Many blood tests will need to be performed to properly determine what type of anemia is present and what the underlying cause of the condition is. The blood-to-anticoagulation ratio will be gathered. A complete blood count including packed cell volume (PCV) and total protein (TP) measurements will be run. There may be an increased number of reticulocytes (immature red blood cells) in cats with uremia or hemolytic anemia. The more severe the anemia, the higher the count of reticulocytes may be.
An iron panel may be used to reveal decreased iron serum indicating a deficiency in the mineral. Immune mediated hemolytic anemia (IMHA) can be confirmed with a Coombs test. Urinalysis can indicate pigment or blood in the urine, and can shed light on kidney function. Feline leukemia virus should be tested for, as it is a common cause of IMHA in cats.
Treatment of Metabolic Anemia in Cats
The overall goal in treating metabolic anemia is to remove or decrease whatever is causing the early destruction of red blood cells. The appropriate course of treatment will depend on the diagnosis that has been made. Hospitalization is often required for severe cases of anemia.
Remove kittens from the mother to prevent nursing. Colostrum from a cat with a matching blood type or feline formula may be used to nourish the kittens.
If blood loss has occurred, it will need to be located and stopped if possible. Blood transfusions and intravenous fluid administration may be needed to recover lost volumes and red blood cell counts.
Immune-mediated Hemolytic Anemia
Often an infection is found exacerbating this health condition. The infection should be identified and treated. If it is bacterial, antibiotics may be prescribed. After the infection has been addressed, a low dose of immunosuppressive medication or corticosteroids may be prescribed. Blood Transfusions may be necessary to stabilize the cat prior to medications being given.
If a toxin has been ingested that results in damage to the red blood cells, it should be pumped from the stomach. Supportive care including intravenous fluids should be given while the cat's system recovers.
While kidney disease is often not reversible, an erythropoiesis stimulating agent (ESA) may be given to help counteract the toxins being released and increase the lifespan of red blood cells in the body.

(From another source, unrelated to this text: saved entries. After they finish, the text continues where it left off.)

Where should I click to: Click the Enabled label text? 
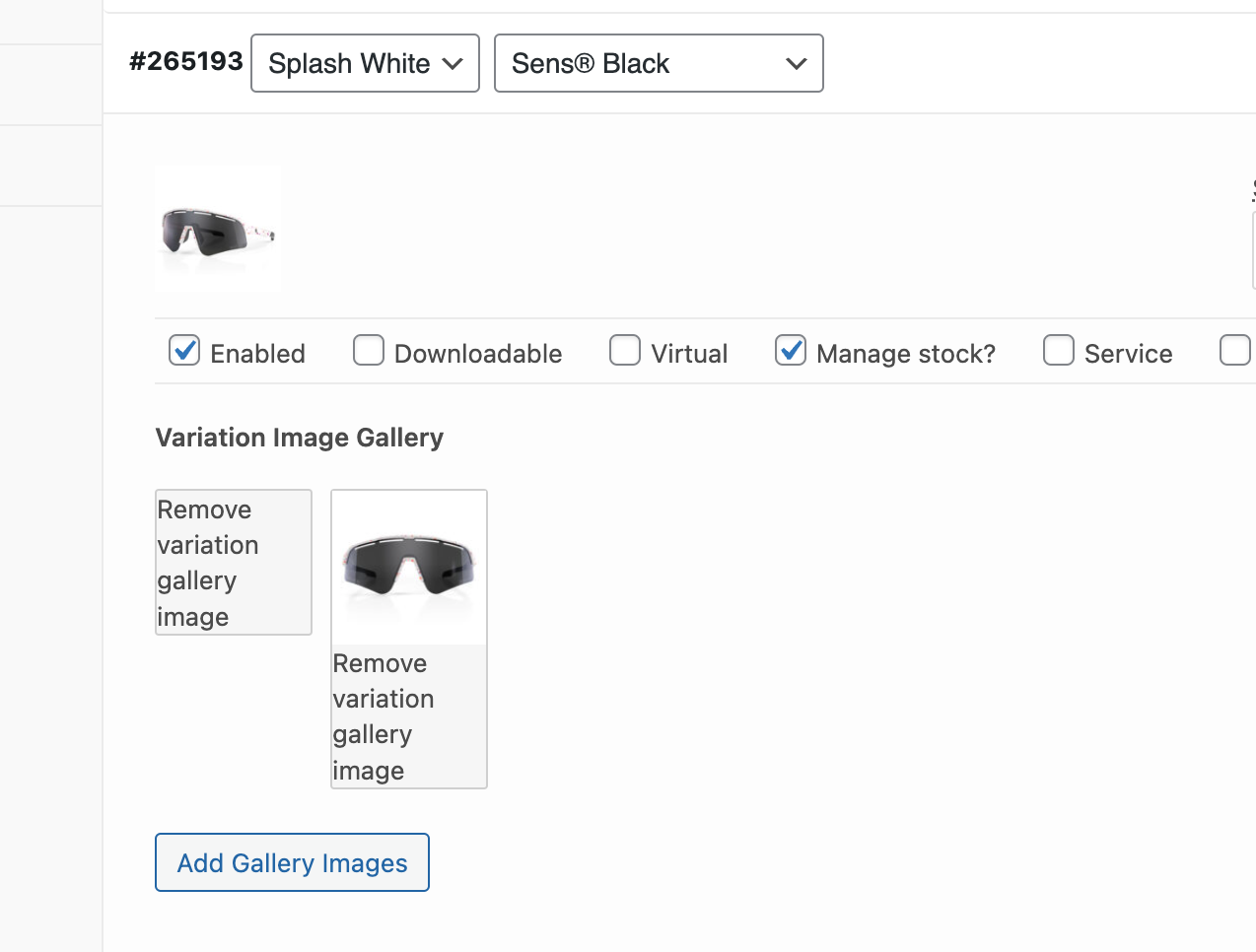257,354
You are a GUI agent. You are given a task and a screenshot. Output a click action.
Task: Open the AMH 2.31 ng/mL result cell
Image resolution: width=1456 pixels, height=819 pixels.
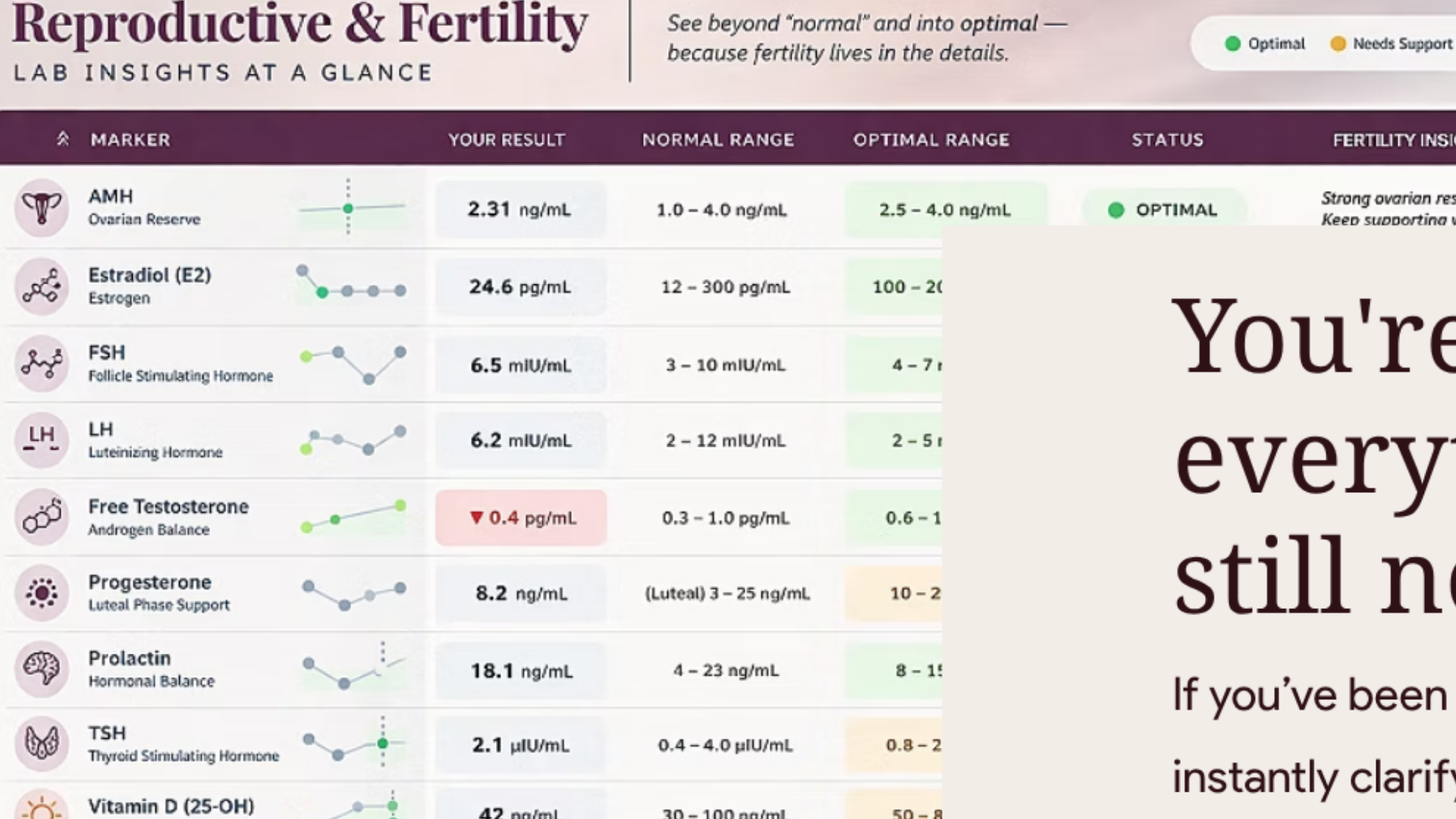point(521,209)
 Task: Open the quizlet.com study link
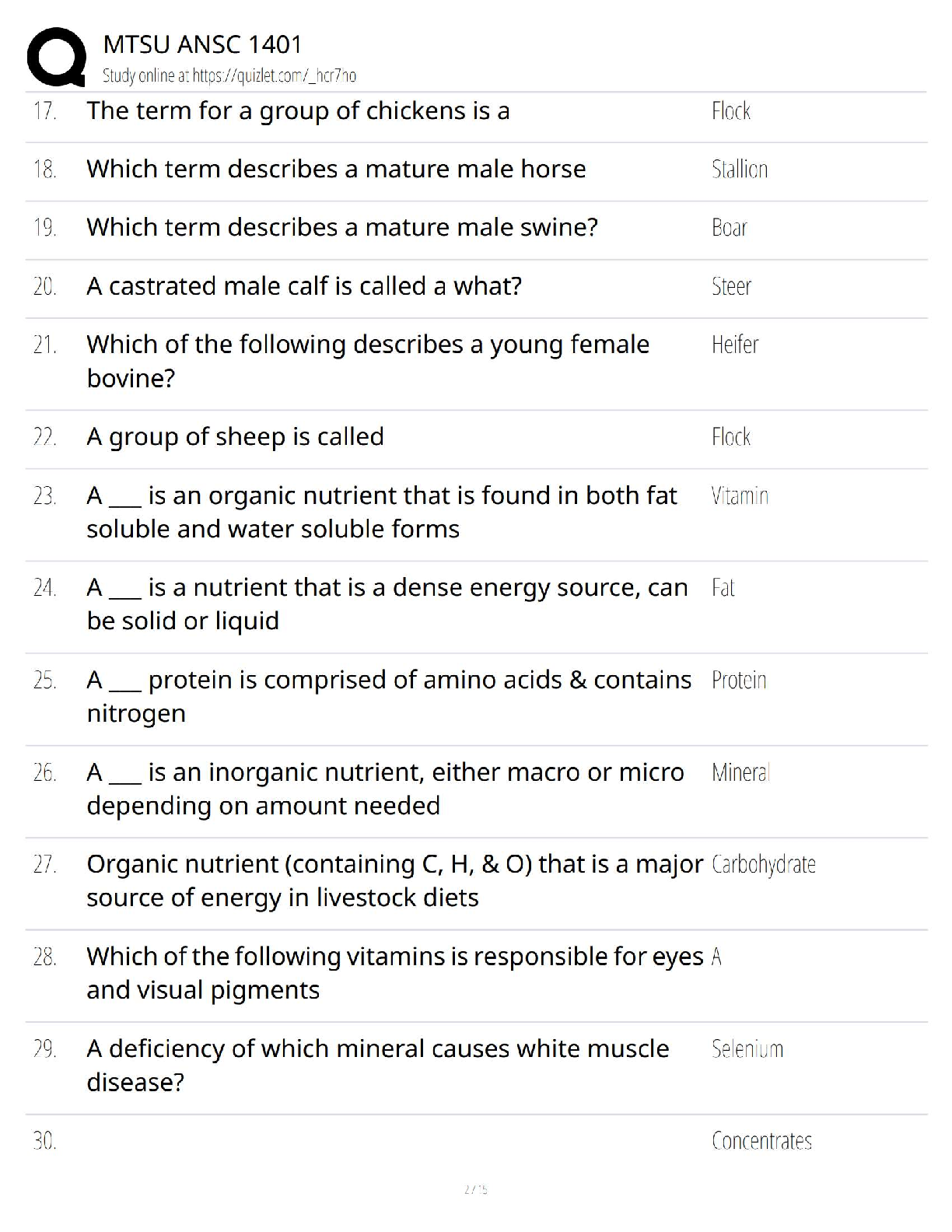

This can be corrected with oral supplementation of iron. Only administer these supplements after the cat has been confirmed clear of infections.
Phosphate supplements can help relieve this condition. If the case is mild, oral supplementation may be all that is necessary. In severe cases, phosphates should be given intravenously.
Recovery of Metabolic Anemia in Cats
If the proper diagnosis has been reached and treatment is given accordingly, many types of hemolytic anemia can be reversed. Ensure all possible toxins are kept out of your cat's reach. Keeping your cat indoors may help with limiting it's exposure to possible poisoning factors. This can also limit the cat's interaction with infections. If a cat has been diagnosed with feline leukemia virus, while the resulting anemia can be treated, the long term prognosis is poor.
Administer all medications as prescribed by your veterinarian. In many cases of IMHA, medication is only needed for approximately three months. Repeated vet checks will be requested to measure the blood cell counts in your cat and to lower doses of immunosuppressive drugs if possible. While a cat with kidney disease is often not curable, the quality and length of life can be greatly increased by proper treatment. Any cat who has suffered from metabolic anemia is likely to exhibit a better well-being and higher energy after the problem has been medically addressed.